There’s real value in knowing how to these things without the help of tools.

Another issue: LLMs are not as good as we think. Writing a few acceptable paragraphs isn’t actually a hard task. And honestly, that’s mostly what LLMs do. If you think they’re doing more than that, go read a book by a truly good author.

It does not produce maintable code. Yes, I tried. With different models. But they learn from Stack Overflow, which contains just a few snippets of code. Writing maintainable code is more of an art than a science. I can already imaging that in 5 - 10 years, I’ll be charging a major premium to clean up AI-generated “slop code.”

How many serious security issues will be introduced by people who just “vibe code”?

It also works best if you already know what to ask for. For example, I cannot create a good image with an LLM. Just look at the image for this post! I can’t explain exactly what is wrong with it, so I don’t know how to ask the model to fix it.

It is the same with code. I can tell an LLM to not store passwords in plaintext and instead use a cryptographically secure hash. But if someone doesn’t know the words “cryptographically secure hash”, how would they know what to ask? Or that there’s a problem at all?

The Ugly

Now, here comes the ugly part. The rest is all fixable with time. But here is the real Catch-22, the real crutch of the problem.

LLMs are trained on stolen content. Yes, I know, people argue if it really is stealing, but it is! Just look at the crave around the Studio Ghibli-themed images! The companies behind models admit that their business model would not work if they were not allowed to steal.

This is the “Uber argument”. Uber also claimed that their business model wouldn’t work if they would have to employ (and with that, pay fairly) their drivers. I strongly believe such business models just should not exist.

Using an LLM also seems to turn off our brains. There is something magical having a tool tell you what the odds are. Studies have shown that when an AI tells us something, we just believe it. And even worse, we absorb the biases of whatever model we use! Of course we also absorb the biases of the people around us. But that at least it distributed. If we have 3-4 AI models in the future (which I think is highly likely, as the network effect helps the AI get better. As it helped Google Search get better), then 3-4 companies control our thinking.

Even if the companies do not try to be biased, bias can sneak in. A famous example is when an AI model was racist. So the creators removed “race” as an input. What did the AI model do? It just ended up using ZIP-codes as a proxy for race. asideI know, shocking!

And I wonder: who will train the LLMs in the future? If more and more internet content is made by LLMs, and then LLMs train on that content, the biases will just repeat and grow stronger. The dead internet theory says ‘Hi’.

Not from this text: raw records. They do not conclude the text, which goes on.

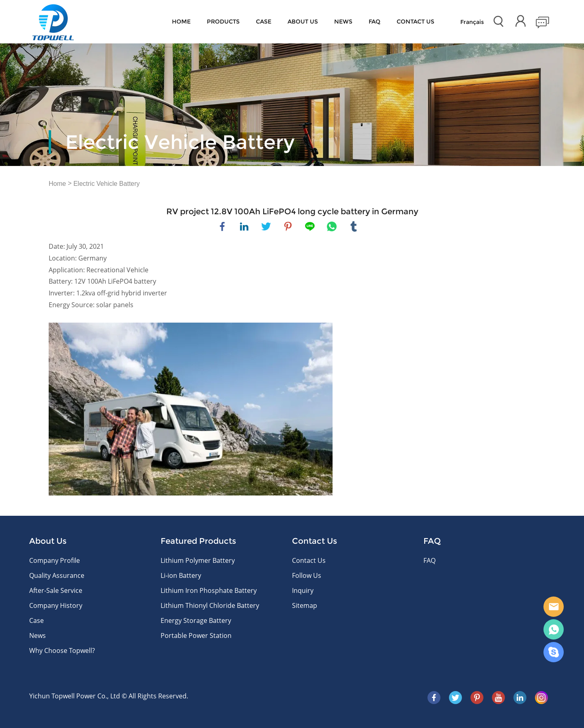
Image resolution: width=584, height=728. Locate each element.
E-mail (554, 607)
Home (181, 22)
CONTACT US (415, 22)
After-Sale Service (56, 590)
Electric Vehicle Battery (107, 183)
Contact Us (309, 560)
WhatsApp (554, 629)
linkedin (244, 226)
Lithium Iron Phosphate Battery (208, 590)
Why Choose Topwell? (62, 650)
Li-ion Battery (181, 575)
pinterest (288, 226)
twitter (266, 226)
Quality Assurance (57, 575)
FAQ (374, 22)
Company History (56, 605)
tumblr (354, 226)
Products (223, 22)
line (310, 226)
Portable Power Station (196, 635)
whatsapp (332, 226)
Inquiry (303, 590)
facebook (222, 226)
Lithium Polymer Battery (198, 560)
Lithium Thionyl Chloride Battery (210, 605)
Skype (554, 652)
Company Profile (54, 560)
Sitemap (305, 605)
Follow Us (307, 575)
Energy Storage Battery (196, 620)
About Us (303, 22)
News (343, 22)
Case (264, 22)
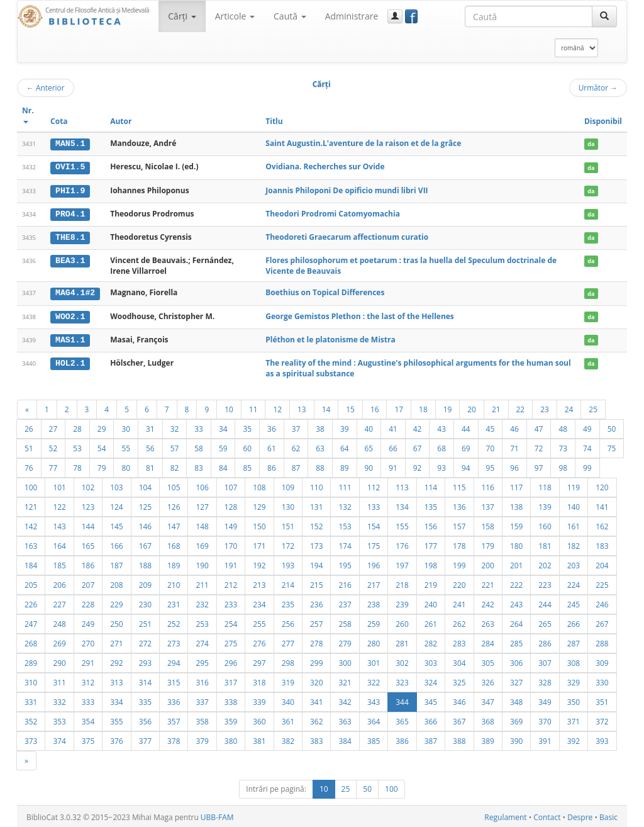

Will an LLM go and take a walk around a lake with a confidential source as investigative journalist do today?

And I haven’t even mentioned the environmental cost of training and running these models.

So…

Should we throw the baby our with the bathwater? No. But we, as a society, need to decide what is OK and what isn’t. Where should we use LLMs? And where should LLMs be forbidden, even if that means accepting inefficiencies?

The problem is: The cat is already out of the bag. Even if “we” (as in, the west) decided to stop, other parts of the world with weaker privacy protections would keep going. Should we just leave the playing field to them? Probably not. But we must find the right way to move forward.

Another Catch-22.

Should you be worried about LLMs? This is for you to decide.

Me? I am not. At least not for my livelyhood. There will always be a space for people who are willing to go the extra mile, to deeply understand things. But I do worry what this means for society. And I am not so sure that in the future we will look back and agree that this was a positive development. But we will all use LLMs. Because we have to.

And if everything goes wrong, I’ll just spend my days cleaning up AI-slop code. For a ridiculous daily fee.